Gérald Darmanin a annoncé, mercredi 10 juin, le retrait de la disposition dite de « plaider-coupable » criminel du projet de loi de réforme de la justice. Dans un message publié sur le réseau X, le ministre de la Justice a justifié ce retrait par l’absence de consensus et l’urgence d’améliorer la réponse pénale : « Dans un esprit de responsabilité et afin de répondre à l’urgence d’amélioration de notre justice criminelle, il me paraît nécessaire de proposer à la représentation nationale le retrait de cette disposition, faute de consensus. Un travail d’approfondissement de ce sujet, dans un climat apaisé, pourra être conduit dans les prochains mois. »
Pourquoi la mesure a été retirée
La décision intervient après le rejet du texte en commission à l’Assemblée nationale, où les députés avaient refusé la disposition. Constatant l’absence d’accord, le ministre a choisi de retirer la mesure phare plutôt que de maintenir une réforme contestée qui risquerait d’être mal acceptée par la profession judiciaire et les parlementaires.
Le retrait vise à désamorcer un conflit politique et professionnel qui opposait le gouvernement — soucieux d’accélérer les procédures pénales — et une partie importante des avocats, qui critiquaient la mesure sur le fond et sur la forme. Le ministre promet désormais un travail d’approfondissement « dans les prochains mois », en veillant à un climat apaisé pour permettre un examen serein du dossier.
Ce qu’était la « procédure de jugement des crimes reconnus » (PJCR)

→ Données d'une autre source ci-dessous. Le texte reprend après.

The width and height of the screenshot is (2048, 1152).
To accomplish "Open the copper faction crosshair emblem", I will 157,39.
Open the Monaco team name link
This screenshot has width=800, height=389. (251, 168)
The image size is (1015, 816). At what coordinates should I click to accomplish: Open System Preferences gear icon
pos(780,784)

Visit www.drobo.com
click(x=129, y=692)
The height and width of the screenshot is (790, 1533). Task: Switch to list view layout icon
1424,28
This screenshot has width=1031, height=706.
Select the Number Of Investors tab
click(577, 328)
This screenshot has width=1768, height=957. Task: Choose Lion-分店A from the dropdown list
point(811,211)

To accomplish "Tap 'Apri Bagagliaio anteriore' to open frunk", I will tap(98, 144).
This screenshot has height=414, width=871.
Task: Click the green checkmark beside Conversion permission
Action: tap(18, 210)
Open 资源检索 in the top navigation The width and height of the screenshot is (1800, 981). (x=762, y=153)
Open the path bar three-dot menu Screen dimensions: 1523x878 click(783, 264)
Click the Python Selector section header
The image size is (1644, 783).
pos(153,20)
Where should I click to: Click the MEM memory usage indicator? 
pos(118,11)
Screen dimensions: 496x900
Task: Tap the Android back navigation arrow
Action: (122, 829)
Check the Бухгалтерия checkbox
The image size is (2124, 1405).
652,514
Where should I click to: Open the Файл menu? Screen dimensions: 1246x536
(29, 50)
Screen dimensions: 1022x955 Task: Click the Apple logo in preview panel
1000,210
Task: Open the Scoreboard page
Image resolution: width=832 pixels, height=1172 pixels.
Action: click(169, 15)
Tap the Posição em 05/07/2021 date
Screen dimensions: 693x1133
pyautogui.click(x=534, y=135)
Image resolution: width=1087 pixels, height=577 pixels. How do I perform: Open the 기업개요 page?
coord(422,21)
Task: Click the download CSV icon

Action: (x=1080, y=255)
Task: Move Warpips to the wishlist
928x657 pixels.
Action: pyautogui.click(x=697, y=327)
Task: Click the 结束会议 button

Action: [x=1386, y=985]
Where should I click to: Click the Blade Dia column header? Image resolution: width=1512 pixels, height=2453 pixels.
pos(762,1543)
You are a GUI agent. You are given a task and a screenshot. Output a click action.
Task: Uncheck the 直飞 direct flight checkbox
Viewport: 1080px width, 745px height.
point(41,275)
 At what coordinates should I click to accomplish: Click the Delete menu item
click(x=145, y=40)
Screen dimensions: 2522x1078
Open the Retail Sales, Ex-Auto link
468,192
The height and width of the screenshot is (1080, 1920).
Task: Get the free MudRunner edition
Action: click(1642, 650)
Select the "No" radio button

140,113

La disposition retirée prévoyait la création d’une procédure spécifique, la PJCR, permettant à un mis en cause de reconnaître les faits en échange d’un procès abrégé et d’une peine maximale réduite. Concrètement, si l’accusé reconnaissait les faits, le dispositif proposait de lui appliquer une peine maximale inférieure d’un tiers à celle normalement encourue. L’audience devait être limitée à une demi-journée, dans l’objectif affiché d’accélérer le traitement des dossiers et de lutter contre l’engorgement des tribunaux.
Ce mécanisme se voulait une réponse pragmatique aux délais judiciaires et à la surcharge des juridictions pénales. En pratique, il aurait permis de décharger certaines procédures longues, allégeant ainsi les calendriers d’audience et réduisant la durée moyenne des procès pour des dossiers considérés comme « clairement établis » par la suite.
Cependant, la mesure avait suscité de vives critiques : de nombreux avocats y voyaient un risque pour les droits de la défense, une possible pression sur des personnes vulnérables pour accepter une peine minorée, et une normalisation d’une forme d’ »improvisation procédurale » au détriment du débat contradictoire traditionnel en cour d’assises.
Face à ces oppositions, le gouvernement s’était engagé, avant le retrait, à exclure de son périmètre certains faits particulièrement graves : les viols et l’ensemble des crimes passibles de la cour d’assises devaient être exclus de la PJCR. Ce garde-fou n’a toutefois pas suffi à apaiser les critiques et à obtenir l’adhésion nécessaire au sein de la représentation nationale.
Le reste du projet de loi, dont certaines dispositions visent d’autres ajustements de procédure pénale, doit être débattu à l’hémicycle « à la fin du mois », selon le calendrier indiqué dans l’article d’origine.
Évaluation de la fiabilité des sources
L’article initial ne cite pas explicitement de sources autres que la mention d’un message publié par le ministre sur X et la référence au vote en commission. Sur ces éléments, les sources primaires les plus fiables seraient : le message original publié par Gérald Darmanin sur X (compte officiel du ministère ou du ministre) et les comptes rendus ou procès-verbaux de la commission parlementaire de l’Assemblée nationale. Les communiqués officiels du ministère de la Justice et les décisions formelles de l’Assemblée sont des sources à haute fiabilité pour documenter une annonce ministérielle et un rejet en commission.
En revanche, les informations de contexte — notamment les réactions des avocats et l’interprétation des enjeux procéduraux — devraient idéalement être étayées par des éléments secondaires : communiqués du Conseil national des barreaux, déclarations d’ordres ou d’associations d’avocats, et analyses publiées par des médias reconnus. Sans ces références précises, l’article reste fidèle aux faits rapportés mais manque d’éléments permettant d’évaluer l’ampleur et la nature exacte des critiques.
En résumé, les faits bruts rapportés (annonce de retrait par le ministre, rejet en commission, description sommaire de la PJCR, exclusion promise des viols et des crimes d’assises, calendrier du débat) reposent sur des sources primaires identifiables et généralement fiables. Pour une couverture complète et sourcée, il faudrait néanmoins renvoyer aux publications officielles et aux prises de position des organisations professionnelles concernées.